ECLI:NL:GHSHE:2023:568
Gerechtshof 's-Hertogenbosch
- Hoger beroep
- Rechtspraak.nl
Bekrachtiging van de beschikking van de rechtbank inzake echtscheiding en nevenvoorzieningen
In deze zaak heeft het Gerechtshof 's-Hertogenbosch op 16 februari 2023 uitspraak gedaan in hoger beroep over een verzoek tot echtscheiding dat door de man was ingediend. De man was niet ontvankelijk verklaard in zijn verzoek tot echtscheiding door de rechtbank Limburg, zittingsplaats Maastricht, in een beschikking van 5 april 2022. De man had in hoger beroep verzocht om vernietiging van deze beschikking en om toewijzing van zijn verzoek tot echtscheiding met nevenvoorzieningen.

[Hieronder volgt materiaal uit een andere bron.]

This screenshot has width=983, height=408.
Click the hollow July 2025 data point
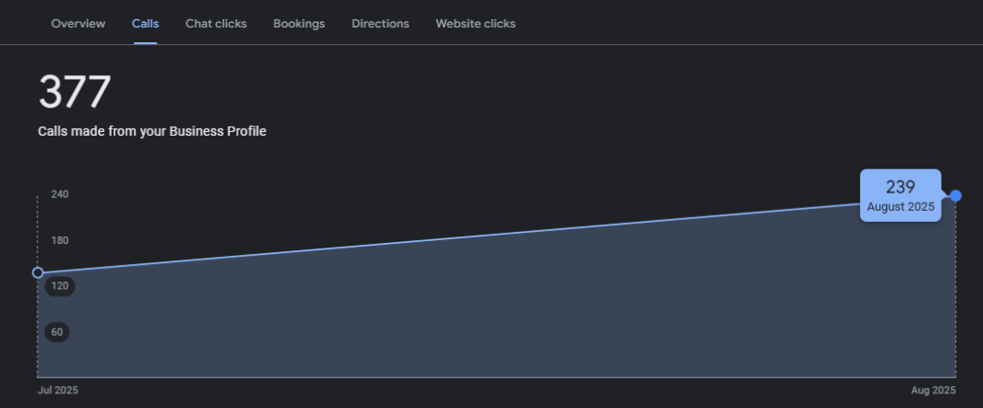tap(38, 272)
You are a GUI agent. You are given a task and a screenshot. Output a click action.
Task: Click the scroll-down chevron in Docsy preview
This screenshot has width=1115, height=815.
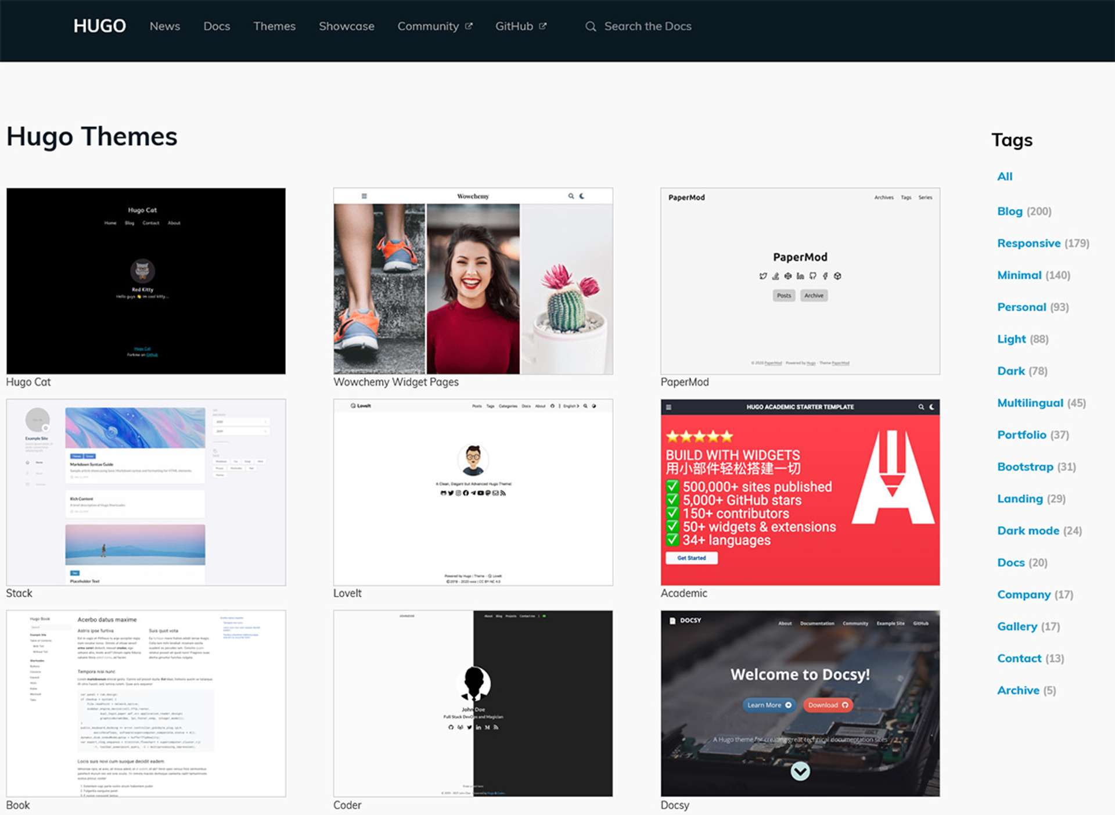(800, 771)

Het hof heeft vastgesteld dat de man en de vrouw op 29 november 2002 in de Dominicaanse Republiek met elkaar zijn gehuwd. De man had in eerste aanleg niet de vereiste stukken overgelegd om zijn verzoek tot echtscheiding te onderbouwen, ondanks dat hij daartoe de kans had gekregen. Het hof oordeelde dat de man niet voldoende had aangetoond dat het huwelijk bestond en dat hij niet had voldaan aan de eisen die artikel 815 lid 5 van het Wetboek van Burgerlijke Rechtsvordering stelt.

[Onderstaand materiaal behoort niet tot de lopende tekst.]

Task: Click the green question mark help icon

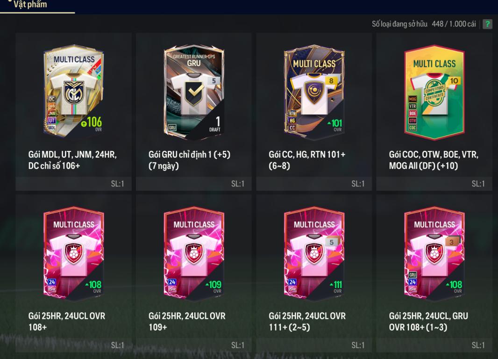Action: pyautogui.click(x=487, y=24)
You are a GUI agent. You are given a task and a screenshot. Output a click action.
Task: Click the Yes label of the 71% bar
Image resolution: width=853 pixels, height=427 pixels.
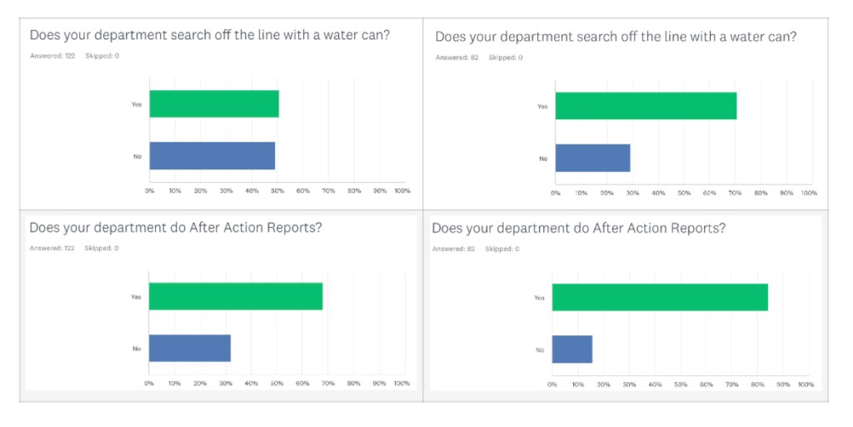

De man had ook aangevoerd dat er geen mondelinge behandeling had plaatsgevonden bij de rechtbank, maar het hof oordeelde dat dit gebrek was hersteld omdat de man in hoger beroep had kunnen worden gehoord, maar zelf had afgezien van een mondelinge behandeling. Het hof bekrachtigde de eerdere beschikkingen van de rechtbank en wees het verzoek van de man af, waarbij hij ook de proceskosten in hoger beroep zelf diende te dragen.